Generated by GPT-5-mini| Israel B. Richardson | |
|---|---|
| Name | Israel B. Richardson |
| Birth date | June 22, 1815 |
| Birth place | Woodstock, Vermont |
| Death date | November 3, 1862 |
| Death place | Bladensburg, Maryland |
| Serviceyears | 1837–1840, 1846–1848, 1861–1862 |
| Rank | Major General |
| Commands | V Corps, Army of the Potomac |
| Battles | Mexican–American War, Battle of Antietam, Battle of South Mountain, Battle of Fredericksburg |
Israel B. Richardson was an American soldier and career United States Army officer who rose to the rank of major general during the American Civil War. A United States Military Academy graduate and veteran of the Mexican–American War, he commanded a division in the Army of the Potomac and was mortally wounded at the Battle of Antietam. Richardson's reputation for tenacity and leadership linked him with contemporaries such as George B. McClellan, William B. Franklin, Winfield Scott Hancock, and George S. Greene.
Richardson was born in Woodstock, Vermont and attended preparatory institutions before receiving an appointment to the United States Military Academy at West Point, New York. At West Point he was a classmate of officers like John F. Reynolds, Gouverneur K. Warren, George Getty, and Henry W. Halleck, graduating into the United States Army where early assignments included frontier posts and garrison duty in the Old Northwest and New England. His formative years connected him to networks that included Winfield Scott, Zachary Taylor, Montgomery C. Meigs, and civilian leaders such as Daniel Webster and Thaddeus Stevens who influenced mid‑19th century military and political contexts.
Richardson served in the United States Army during the Second Seminole War era, then saw active campaigning in the Mexican–American War where he fought under generals like Winfield Scott and Zachary Taylor. Postwar assignments placed him at frontier forts, ordnance depots, and in staff roles alongside officers including George B. McClellan, Nathaniel Lyon, and Joseph Hooker. His pre‑Civil War career involved postings at installations in New York, Ohio, and Michigan, and he engaged with institutions such as the War Department and the Adjutant General's Office. Richardson's service record aligned him with professional soldiers who later became key figures in the Civil War leadership such as Ambrose Burnside, Don Carlos Buell, and Irvin McDowell.

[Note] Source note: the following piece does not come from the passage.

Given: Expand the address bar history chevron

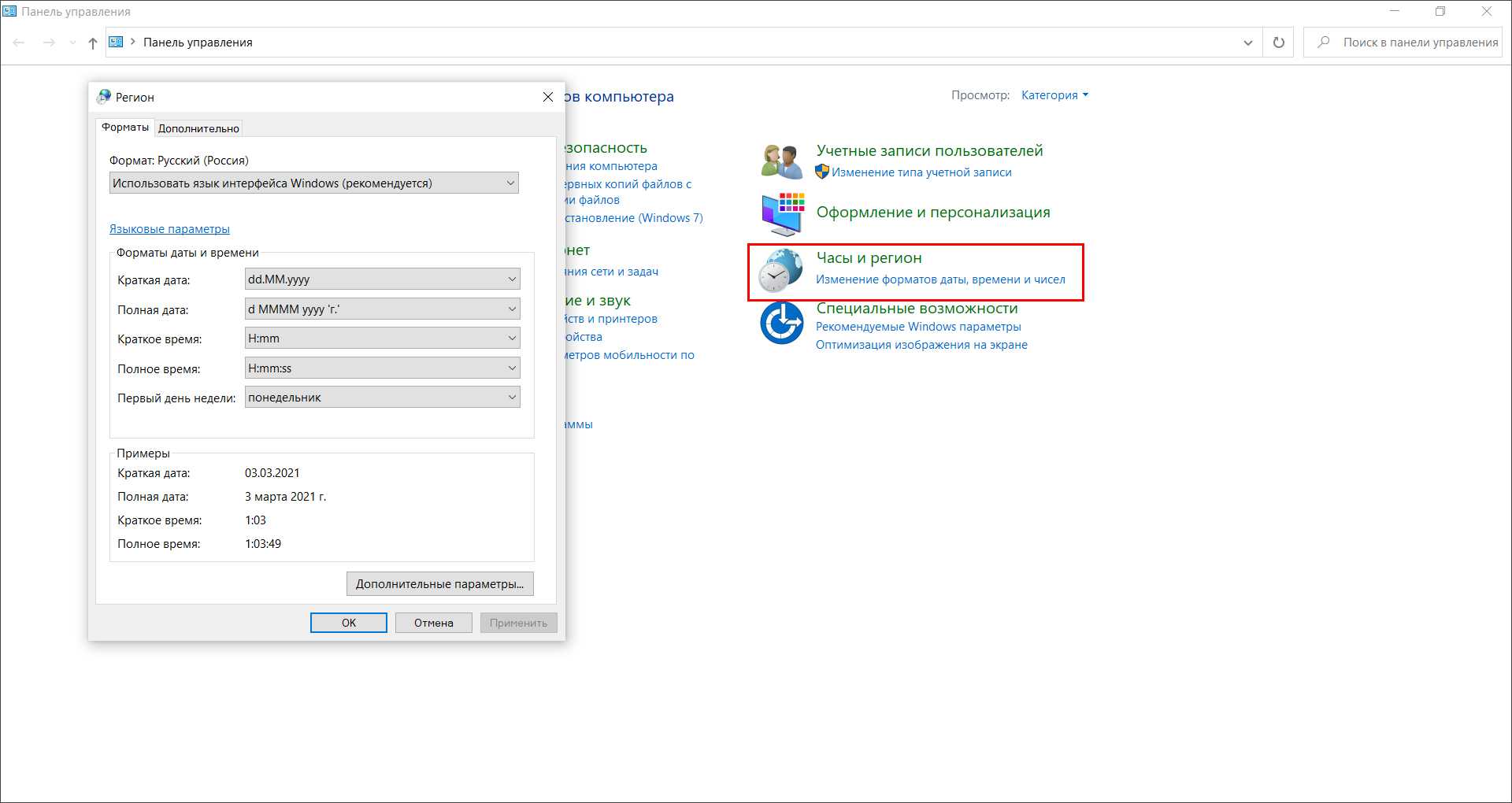Looking at the screenshot, I should pos(1247,43).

At the outbreak of the American Civil War Richardson accepted a volunteer commission and was commissioned a brigadier general before promotion to major general in the Union Army. He commanded a division within the II Corps and later within the V Corps of the Army of the Potomac, participating in campaigns orchestrated by commanders like George B. McClellan and Ambrose Burnside. Richardson fought at the Battle of South Mountain where his division held critical ground against Confederate forces led by generals such as James Longstreet, Stonewall Jackson, and D. H. Hill. At the Battle of Antietam Richardson's division assaulted positions near the Miller cornfield and the Sunken Road facing opposition from troops under A. P. Hill and Benjamin Huger; he suffered a severe wound to his right leg from artillery or small arms fire in the afternoon fighting around the Hagerstown Turnpike and Dunkard Church. Evacuated to field hospitals, he was treated by surgeons influenced by practices from institutions like Bellevue Hospital and medical officers who learned from experiences in the Mexican–American War and earlier campaigns. Richardson's incapacitation affected V Corps command continuity during follow‑on operations such as the Battle of Fredericksburg and strategic deliberations involving Abraham Lincoln, Henry Halleck, and cabinet ministers including Edwin M. Stanton.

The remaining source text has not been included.